One night I decided to be proactive. I saw the sun dropping ever so slowly into a basket sky and I jumped at my opportunity. I found every knob and horn and turned it up to insane volumes. “HUMBLE” had never played so loud. Songs became anthems, and Instagram pictures became the canvassed pillow in which I laid my head to rest. Everyone got likes on social media that night, and I mean everyone. I created a new dimension of sight and sound as if my senses had been deprived for ages. Noise began to conquer all.
None of this worked, as you can imagine. To my distress, stigs love Kendrick Lamar, and the noise made them do their work more diligently. The pictures themselves were, well decent distractors, but once the stigs got to work, a coveting campaign began. Evidently, every time I scrolled up, I ended up feeling more down. All of this noise, became a little too hyperbolic for my taste. I proceeded to shut it down.
I was left there in silence. I started to weep, but not the kind of weep where there is any kind of purpose or dignity underneath it. It was kind of a helpless weep, my collapse was leveraged by a relinquishing of control. The farther down I kneeled, the more complete my surrender became. My body caved, and the floor took the shape of an altar. I sat there crying, not so much feeling sorry for myself, but emotionally going limp to wherever this current of grief was taking me. It felt like pressure being released. After awhile, I was reminded of a verse that a mentor told me about, and how it can be helpful in times of trouble, as well as to wield when necessary. I dug in my pockets and came up with: “The Lord is my Shepherd, I have all that I need.” So there I knelt, holding an incomplete Psalm that I hoped to fully believe and held it as tightly as I could. I squeezed it until my fingertips were as white as the walls surrounding me, as if to break apart something within the verse, or possibly within myself.
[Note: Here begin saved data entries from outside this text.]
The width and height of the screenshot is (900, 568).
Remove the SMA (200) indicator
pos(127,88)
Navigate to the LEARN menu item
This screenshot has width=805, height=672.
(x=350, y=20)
The stigs didn’t leave quickly. I regret to share that they were not obliterated by some impenetrable force that made all of them go away. It seems likely that a bigger force triumphed in that they became bored. I guess they discerned that their efforts had become futile. Silence in solitude had once again claimed victory, ironically to fend off creatures that did their best feasting during times of being alone like this one. It’s almost as if in the middle of my suffering, I began to find meaning, and they began to lose theirs. Eventually, the moans of a wounded and lifeless party made them file themselves back out the door they came in from.
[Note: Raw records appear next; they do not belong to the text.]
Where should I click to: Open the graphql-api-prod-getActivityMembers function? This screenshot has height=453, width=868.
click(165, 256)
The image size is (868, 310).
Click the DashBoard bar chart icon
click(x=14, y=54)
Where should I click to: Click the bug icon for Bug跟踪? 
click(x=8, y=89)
I can’t tell you about what I found at that altar. I would love to say that there was an indescribable joy upon my discovery that I had beat them if only for just this one night. No such thing, but I don’t think this was my expectation. What I did find was Jesus, who to my disbelief, was asking nothing of me. He knelt down beside me and without saying anything reminded me of a time where He had cried out to someone He felt forsaken by, but obeyed nonetheless. He told me nothing. He spoke no words, and suggested no action. He only knelt down, as if to be there, weeping beside me, to not just remind me of His presence, but to show me, that my King, my Father, weeps with me, and for me too. And then joy, like a stubborn tide, came rolling in yet again.